PROBLEM DESCRIPTION
Please revise the data from the line containing "The height and width of the screenshot is (183, 455)." down through the line containing "[x=146, y=73]", changing "Collapse" to "Expand" wherever it occurs and leaving everything else as is. Return only those lines.

RECORDS

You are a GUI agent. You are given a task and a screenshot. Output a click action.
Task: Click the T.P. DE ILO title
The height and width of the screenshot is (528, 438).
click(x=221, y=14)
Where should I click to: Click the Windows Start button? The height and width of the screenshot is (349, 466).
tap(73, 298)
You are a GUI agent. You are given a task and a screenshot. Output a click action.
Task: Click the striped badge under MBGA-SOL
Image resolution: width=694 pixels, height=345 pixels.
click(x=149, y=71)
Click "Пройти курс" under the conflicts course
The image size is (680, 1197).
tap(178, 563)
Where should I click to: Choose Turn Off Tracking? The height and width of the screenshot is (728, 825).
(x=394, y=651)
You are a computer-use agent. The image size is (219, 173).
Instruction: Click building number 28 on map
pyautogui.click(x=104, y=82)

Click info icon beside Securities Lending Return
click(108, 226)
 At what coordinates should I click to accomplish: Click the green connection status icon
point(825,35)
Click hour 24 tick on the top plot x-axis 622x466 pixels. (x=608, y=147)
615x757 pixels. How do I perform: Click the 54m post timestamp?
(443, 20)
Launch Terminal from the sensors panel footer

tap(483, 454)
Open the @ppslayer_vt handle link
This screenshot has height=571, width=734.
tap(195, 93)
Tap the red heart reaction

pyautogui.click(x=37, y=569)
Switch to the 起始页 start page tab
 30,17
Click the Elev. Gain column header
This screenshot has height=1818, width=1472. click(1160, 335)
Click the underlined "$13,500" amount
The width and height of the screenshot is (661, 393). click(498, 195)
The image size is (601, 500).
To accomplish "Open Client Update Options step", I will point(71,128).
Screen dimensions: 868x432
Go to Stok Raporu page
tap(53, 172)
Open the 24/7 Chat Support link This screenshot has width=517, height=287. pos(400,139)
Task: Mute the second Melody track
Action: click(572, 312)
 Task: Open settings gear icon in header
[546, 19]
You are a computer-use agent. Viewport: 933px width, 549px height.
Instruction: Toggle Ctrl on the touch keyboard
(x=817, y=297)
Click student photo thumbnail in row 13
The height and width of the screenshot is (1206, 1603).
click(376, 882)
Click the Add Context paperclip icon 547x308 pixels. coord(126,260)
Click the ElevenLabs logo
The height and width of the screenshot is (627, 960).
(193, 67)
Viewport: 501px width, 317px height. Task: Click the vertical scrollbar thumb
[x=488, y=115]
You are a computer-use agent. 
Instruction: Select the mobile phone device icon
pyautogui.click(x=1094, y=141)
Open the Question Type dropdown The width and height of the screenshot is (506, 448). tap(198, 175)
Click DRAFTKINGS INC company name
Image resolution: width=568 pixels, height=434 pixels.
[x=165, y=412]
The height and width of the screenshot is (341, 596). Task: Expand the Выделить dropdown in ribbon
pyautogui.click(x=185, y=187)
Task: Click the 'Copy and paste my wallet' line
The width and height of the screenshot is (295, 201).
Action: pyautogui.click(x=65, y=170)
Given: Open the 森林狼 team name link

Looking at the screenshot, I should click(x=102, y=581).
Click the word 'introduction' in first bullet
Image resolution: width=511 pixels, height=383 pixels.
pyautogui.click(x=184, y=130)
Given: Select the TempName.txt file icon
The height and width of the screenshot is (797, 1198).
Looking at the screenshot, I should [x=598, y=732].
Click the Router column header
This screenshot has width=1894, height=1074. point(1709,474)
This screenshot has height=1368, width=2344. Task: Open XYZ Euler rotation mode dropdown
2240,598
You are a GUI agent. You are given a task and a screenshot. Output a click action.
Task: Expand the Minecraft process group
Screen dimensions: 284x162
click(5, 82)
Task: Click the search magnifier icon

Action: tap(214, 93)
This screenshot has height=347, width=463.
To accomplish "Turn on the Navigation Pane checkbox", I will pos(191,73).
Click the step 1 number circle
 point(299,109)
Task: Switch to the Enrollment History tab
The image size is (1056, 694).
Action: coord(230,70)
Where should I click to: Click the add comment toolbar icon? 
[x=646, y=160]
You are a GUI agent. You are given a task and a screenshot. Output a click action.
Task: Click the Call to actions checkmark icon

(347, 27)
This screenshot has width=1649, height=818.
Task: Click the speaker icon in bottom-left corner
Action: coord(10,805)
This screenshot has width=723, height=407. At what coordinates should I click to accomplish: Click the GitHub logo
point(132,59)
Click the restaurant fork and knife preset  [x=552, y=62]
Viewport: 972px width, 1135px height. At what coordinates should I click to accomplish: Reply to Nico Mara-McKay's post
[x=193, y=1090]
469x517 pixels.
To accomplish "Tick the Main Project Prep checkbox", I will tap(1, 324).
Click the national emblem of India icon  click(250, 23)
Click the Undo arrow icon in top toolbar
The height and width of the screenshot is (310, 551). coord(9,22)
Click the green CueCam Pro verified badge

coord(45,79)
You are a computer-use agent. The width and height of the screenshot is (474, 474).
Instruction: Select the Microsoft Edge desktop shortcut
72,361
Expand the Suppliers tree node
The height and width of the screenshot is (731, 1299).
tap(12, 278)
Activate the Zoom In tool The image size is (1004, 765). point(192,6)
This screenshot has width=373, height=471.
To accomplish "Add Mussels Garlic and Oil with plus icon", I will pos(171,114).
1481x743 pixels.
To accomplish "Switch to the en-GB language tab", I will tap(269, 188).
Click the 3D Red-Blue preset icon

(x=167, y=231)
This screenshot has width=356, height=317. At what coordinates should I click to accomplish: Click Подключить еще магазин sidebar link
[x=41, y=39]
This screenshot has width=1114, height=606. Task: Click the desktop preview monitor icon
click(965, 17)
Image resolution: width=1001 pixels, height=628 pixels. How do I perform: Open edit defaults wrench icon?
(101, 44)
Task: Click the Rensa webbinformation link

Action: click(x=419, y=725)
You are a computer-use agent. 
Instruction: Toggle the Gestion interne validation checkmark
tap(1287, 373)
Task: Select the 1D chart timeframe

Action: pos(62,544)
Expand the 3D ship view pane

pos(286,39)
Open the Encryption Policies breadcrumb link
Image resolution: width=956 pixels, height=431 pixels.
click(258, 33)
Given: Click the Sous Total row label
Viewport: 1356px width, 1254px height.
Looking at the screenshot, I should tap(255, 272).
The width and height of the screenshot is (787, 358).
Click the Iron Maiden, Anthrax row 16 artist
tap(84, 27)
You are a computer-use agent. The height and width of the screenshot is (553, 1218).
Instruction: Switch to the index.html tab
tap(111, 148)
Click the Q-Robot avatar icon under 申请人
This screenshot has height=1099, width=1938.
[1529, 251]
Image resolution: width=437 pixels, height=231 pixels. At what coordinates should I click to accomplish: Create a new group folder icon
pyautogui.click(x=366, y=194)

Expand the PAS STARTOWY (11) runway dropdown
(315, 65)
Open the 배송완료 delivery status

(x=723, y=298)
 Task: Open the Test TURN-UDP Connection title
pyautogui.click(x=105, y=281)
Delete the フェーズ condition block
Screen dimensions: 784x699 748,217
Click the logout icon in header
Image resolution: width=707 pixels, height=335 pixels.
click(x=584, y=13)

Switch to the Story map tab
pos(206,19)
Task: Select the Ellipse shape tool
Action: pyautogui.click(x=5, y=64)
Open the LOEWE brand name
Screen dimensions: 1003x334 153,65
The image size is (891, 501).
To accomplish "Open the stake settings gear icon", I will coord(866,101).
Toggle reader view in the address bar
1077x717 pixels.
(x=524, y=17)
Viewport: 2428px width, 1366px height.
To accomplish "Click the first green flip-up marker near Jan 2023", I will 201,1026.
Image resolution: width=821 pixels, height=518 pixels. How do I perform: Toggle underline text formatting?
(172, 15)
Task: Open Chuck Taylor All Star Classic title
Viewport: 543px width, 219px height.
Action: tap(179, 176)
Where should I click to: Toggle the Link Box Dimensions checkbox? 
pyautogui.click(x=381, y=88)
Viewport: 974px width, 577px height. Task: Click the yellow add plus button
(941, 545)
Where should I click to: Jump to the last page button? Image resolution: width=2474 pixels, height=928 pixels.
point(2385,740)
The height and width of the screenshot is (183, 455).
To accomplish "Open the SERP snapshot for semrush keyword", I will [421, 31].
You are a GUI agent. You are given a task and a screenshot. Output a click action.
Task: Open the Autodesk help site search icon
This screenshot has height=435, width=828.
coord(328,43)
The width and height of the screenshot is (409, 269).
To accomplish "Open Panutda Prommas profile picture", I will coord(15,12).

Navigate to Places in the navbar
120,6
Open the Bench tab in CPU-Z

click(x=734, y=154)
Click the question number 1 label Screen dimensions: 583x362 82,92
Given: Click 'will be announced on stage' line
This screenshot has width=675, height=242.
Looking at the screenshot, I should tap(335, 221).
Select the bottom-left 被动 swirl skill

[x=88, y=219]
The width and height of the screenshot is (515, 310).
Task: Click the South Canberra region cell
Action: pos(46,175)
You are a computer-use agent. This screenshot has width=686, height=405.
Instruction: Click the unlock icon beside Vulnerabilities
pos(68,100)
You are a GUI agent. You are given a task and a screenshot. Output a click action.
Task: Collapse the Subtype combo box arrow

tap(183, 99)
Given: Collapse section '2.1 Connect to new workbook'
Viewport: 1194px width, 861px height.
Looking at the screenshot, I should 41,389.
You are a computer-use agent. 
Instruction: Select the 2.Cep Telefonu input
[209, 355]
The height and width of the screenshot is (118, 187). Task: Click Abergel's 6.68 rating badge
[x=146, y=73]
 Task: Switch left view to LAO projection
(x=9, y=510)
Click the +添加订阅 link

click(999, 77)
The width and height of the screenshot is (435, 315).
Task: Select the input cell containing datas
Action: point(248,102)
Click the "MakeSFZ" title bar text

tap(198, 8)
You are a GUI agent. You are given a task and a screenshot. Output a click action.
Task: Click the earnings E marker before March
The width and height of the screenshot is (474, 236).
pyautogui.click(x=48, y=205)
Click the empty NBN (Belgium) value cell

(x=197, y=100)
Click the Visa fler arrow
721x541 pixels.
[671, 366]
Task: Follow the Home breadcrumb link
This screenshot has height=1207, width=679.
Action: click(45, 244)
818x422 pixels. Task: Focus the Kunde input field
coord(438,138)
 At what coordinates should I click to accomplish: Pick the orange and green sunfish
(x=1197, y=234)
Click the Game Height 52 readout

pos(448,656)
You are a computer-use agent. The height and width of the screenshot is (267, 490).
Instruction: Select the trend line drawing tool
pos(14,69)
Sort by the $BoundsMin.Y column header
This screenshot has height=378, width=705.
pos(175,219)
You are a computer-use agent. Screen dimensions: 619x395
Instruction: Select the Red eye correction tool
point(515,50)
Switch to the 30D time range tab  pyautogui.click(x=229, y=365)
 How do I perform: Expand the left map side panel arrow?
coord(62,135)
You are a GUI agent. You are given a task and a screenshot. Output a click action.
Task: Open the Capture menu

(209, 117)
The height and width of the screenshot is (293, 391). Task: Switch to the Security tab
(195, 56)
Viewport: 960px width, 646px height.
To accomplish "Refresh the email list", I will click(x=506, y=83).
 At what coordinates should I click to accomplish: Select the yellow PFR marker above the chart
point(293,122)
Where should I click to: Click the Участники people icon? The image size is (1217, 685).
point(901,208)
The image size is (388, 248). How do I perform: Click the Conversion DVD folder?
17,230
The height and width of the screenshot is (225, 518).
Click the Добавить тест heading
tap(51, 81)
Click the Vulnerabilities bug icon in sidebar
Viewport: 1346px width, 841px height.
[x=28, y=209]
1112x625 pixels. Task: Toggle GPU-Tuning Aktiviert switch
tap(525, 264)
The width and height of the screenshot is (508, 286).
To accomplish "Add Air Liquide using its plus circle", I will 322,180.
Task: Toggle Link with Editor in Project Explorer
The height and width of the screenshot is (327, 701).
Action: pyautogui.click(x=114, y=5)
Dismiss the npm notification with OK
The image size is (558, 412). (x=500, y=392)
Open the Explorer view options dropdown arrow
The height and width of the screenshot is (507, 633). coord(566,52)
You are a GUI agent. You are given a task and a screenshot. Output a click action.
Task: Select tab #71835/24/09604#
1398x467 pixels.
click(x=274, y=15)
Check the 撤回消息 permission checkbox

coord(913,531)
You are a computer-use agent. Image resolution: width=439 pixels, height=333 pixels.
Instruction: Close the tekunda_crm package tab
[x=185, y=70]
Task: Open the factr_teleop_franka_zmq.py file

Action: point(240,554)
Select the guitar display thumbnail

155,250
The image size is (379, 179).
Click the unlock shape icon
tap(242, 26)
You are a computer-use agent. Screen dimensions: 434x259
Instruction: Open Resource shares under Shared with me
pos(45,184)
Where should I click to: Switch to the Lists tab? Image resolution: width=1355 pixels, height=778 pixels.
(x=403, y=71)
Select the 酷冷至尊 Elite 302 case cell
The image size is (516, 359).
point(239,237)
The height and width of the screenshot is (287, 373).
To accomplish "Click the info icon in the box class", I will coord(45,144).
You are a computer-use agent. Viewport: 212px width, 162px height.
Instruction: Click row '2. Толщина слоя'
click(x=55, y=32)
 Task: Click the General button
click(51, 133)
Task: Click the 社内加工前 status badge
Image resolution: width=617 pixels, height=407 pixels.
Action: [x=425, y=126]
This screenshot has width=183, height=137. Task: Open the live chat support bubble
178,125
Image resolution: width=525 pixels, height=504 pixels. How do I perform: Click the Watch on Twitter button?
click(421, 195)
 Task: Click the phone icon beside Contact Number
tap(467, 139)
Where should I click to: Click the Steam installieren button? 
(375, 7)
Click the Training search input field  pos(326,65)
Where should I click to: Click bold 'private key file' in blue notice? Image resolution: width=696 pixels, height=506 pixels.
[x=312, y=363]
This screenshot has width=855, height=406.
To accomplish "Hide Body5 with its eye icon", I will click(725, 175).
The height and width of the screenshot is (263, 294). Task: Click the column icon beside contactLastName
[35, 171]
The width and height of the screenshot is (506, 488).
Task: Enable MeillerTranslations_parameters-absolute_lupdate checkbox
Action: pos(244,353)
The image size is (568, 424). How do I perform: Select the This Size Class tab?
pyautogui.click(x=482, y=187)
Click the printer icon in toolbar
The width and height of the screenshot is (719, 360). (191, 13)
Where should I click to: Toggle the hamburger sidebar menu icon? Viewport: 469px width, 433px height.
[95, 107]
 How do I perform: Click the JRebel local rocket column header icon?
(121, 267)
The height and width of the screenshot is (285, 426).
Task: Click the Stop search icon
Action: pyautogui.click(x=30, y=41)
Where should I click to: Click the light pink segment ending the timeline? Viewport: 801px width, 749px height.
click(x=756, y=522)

WRITTEN RESPONSE
The height and width of the screenshot is (183, 455).
To accomplish "Open the SERP snapshot for semrush keyword", I will [421, 31].
You are a GUI agent. You are given a task and a screenshot. Output a click action.
Task: Open the Autodesk help site search icon
This screenshot has height=435, width=828.
coord(328,43)
The width and height of the screenshot is (409, 269).
To accomplish "Open Panutda Prommas profile picture", I will coord(15,12).

Navigate to Places in the navbar
120,6
Open the Bench tab in CPU-Z

click(x=734, y=154)
Click the question number 1 label Screen dimensions: 583x362 82,92
Given: Click 'will be announced on stage' line
This screenshot has width=675, height=242.
Looking at the screenshot, I should tap(335, 221).
Select the bottom-left 被动 swirl skill

[x=88, y=219]
The width and height of the screenshot is (515, 310).
Task: Click the South Canberra region cell
Action: pos(46,175)
You are a computer-use agent. This screenshot has width=686, height=405.
Instruction: Click the unlock icon beside Vulnerabilities
pos(68,100)
You are a GUI agent. You are given a task and a screenshot. Output a click action.
Task: Expand the Subtype combo box arrow

tap(183, 99)
Given: Expand section '2.1 Connect to new workbook'
Viewport: 1194px width, 861px height.
Looking at the screenshot, I should 41,389.
You are a computer-use agent. 
Instruction: Select the 2.Cep Telefonu input
[209, 355]
The height and width of the screenshot is (118, 187). Task: Click Abergel's 6.68 rating badge
[x=146, y=73]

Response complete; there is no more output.